Telerehab, an integration of technology and physical therapy, can accelerate a person’s return to work for modified duty by as much as 10 weeks when paired with clinic-based physical therapy, according to a study presented at the American Physical Therapy Association/Combined Sections Meeting (APTA/CSM) conference.
The study focused on workers who were recovering from rotator cuff repairs and then compared outcomes from those who were prescribed traditional PT with those who had both PT and telerehab. Telerehab simply consisted of PT sessions that were delivered via a smartphone.
“In general, patients covered under workers’ comp typically have poorer outcomes than those covered by private insurers,” said Sean Kinsman, DPT, head of clinical services at Trainer Rx, a telerehab platform in the U.S. “The most common cause of delays are medical authorization approvals.
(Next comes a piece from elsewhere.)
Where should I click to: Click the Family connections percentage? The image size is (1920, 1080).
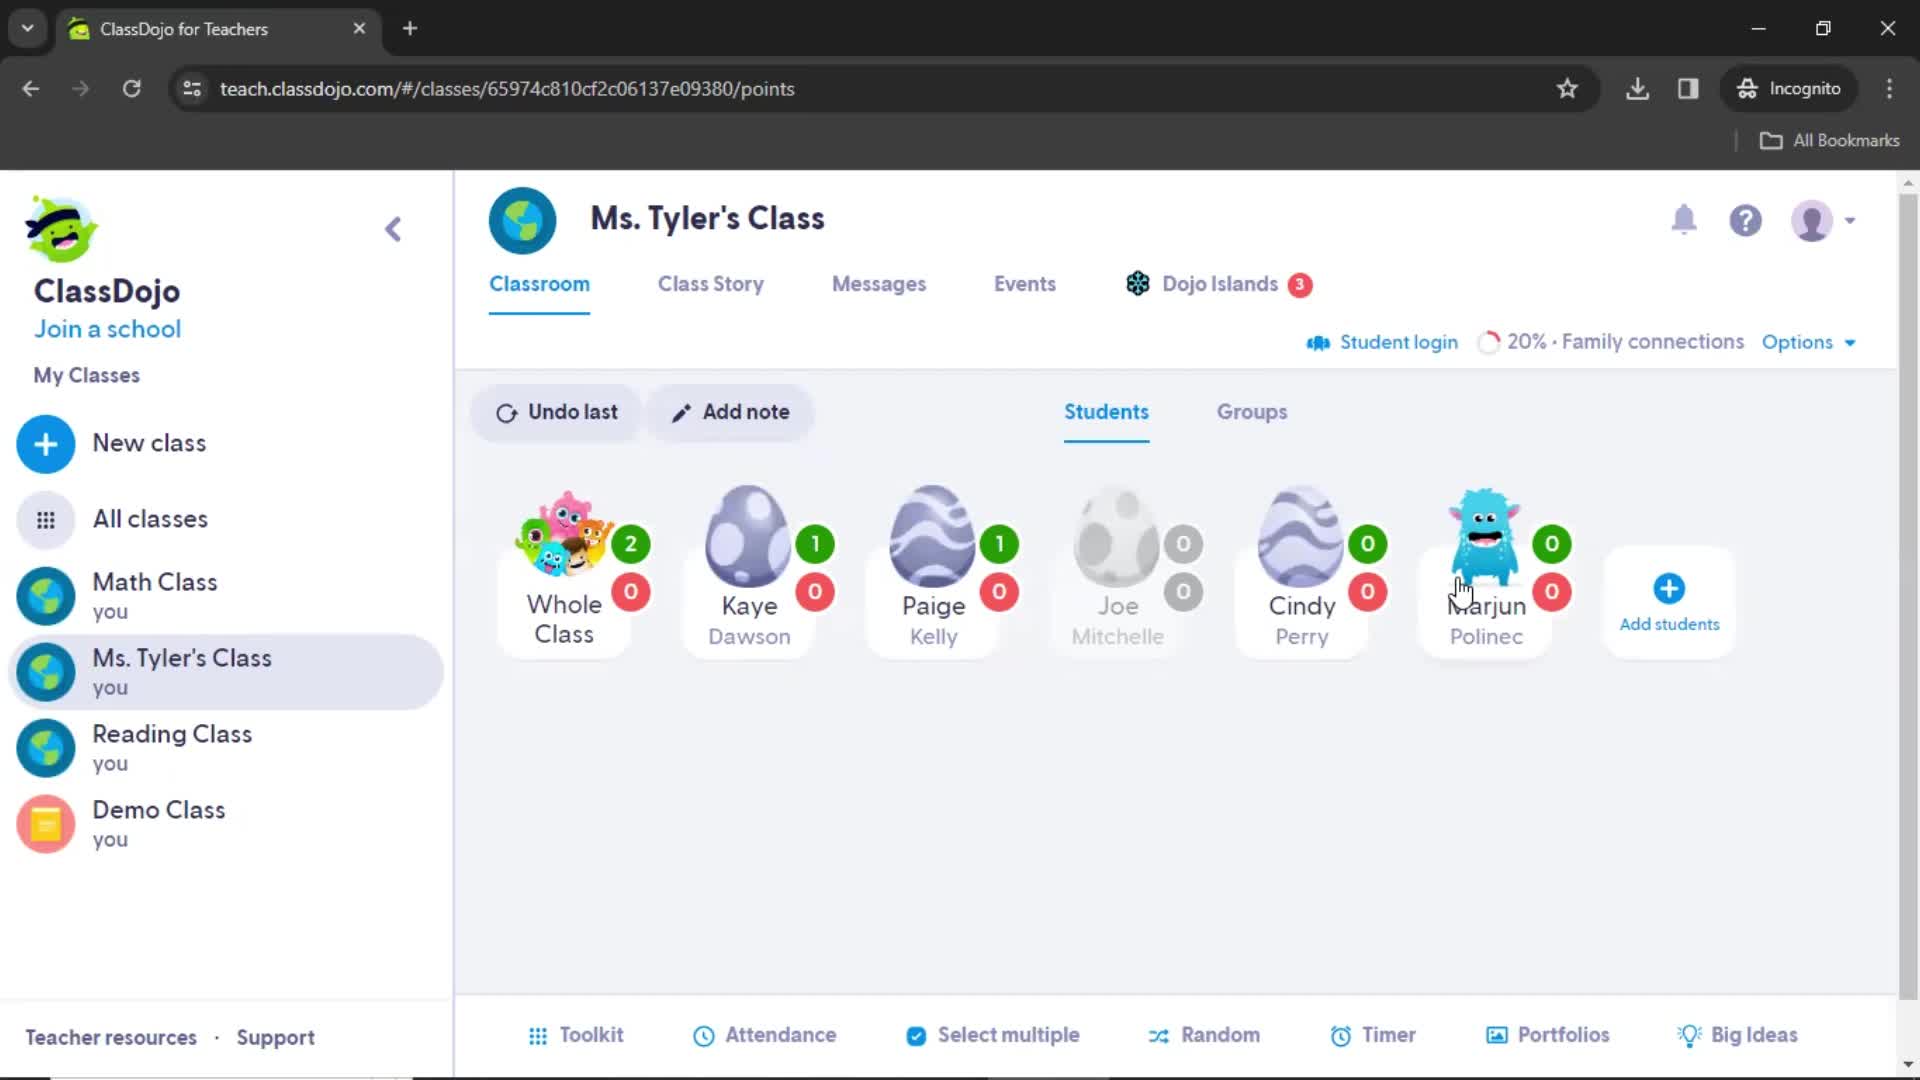pos(1613,342)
When treatment is delayed—especially after a surgical repair—patients often experience a permanent reduction in their physical ability with greater stiffness and pain, increasing their risk for re-operations.”
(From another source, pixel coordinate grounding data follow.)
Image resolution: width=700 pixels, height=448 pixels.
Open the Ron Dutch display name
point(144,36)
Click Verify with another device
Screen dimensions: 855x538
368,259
The study was run by Lesley Anderson, MD, an orthopedic surgeon in California, and supported by Trainer Rx. Overall, Anderson wanted to determine whether integrating telerehab into PT programs could improve patient outcomes.
Dr. Anderson and her team found that patients who were part of the telerehab program returned to modified duty 10 weeks earlier than their counterparts. Additionally, patients ready for full-time work returned to work seven weeks earlier.
The results indicate that those who had telerehab in their sessions regained range of motion and strength faster, and when it came to pain relief, those who accessed customized PT sessions online experienced a 46 percent decrease in pain.
Another result that surprised Kinsman was how engaged patients were while using telerehab.
“Despite delays in medical authorization, these patients continued to access their telerehab platform independently,” Kinsman said. “They appear more motivated to improve their personal health outcomes when given the autonomy of an online program.”
The researchers involved in this study hope telerehab can further impact PT sessions in the future and cut costs exponentially.
“Identifying non-medication options is key to decreasing costs for companies offering workers comp programs,” noted Mike Oberlander, MD, founder and medical director for Trainer Rx. “The cost of standard PT sessions often rises to as much as $4,000 per employee, while telerehab platforms such as Trainer Rx, can cost less than $150 for the full episode of care. As companies look for new avenues to help injured employees return to work sooner, more will include digital health tools into workers comp programs,” he said.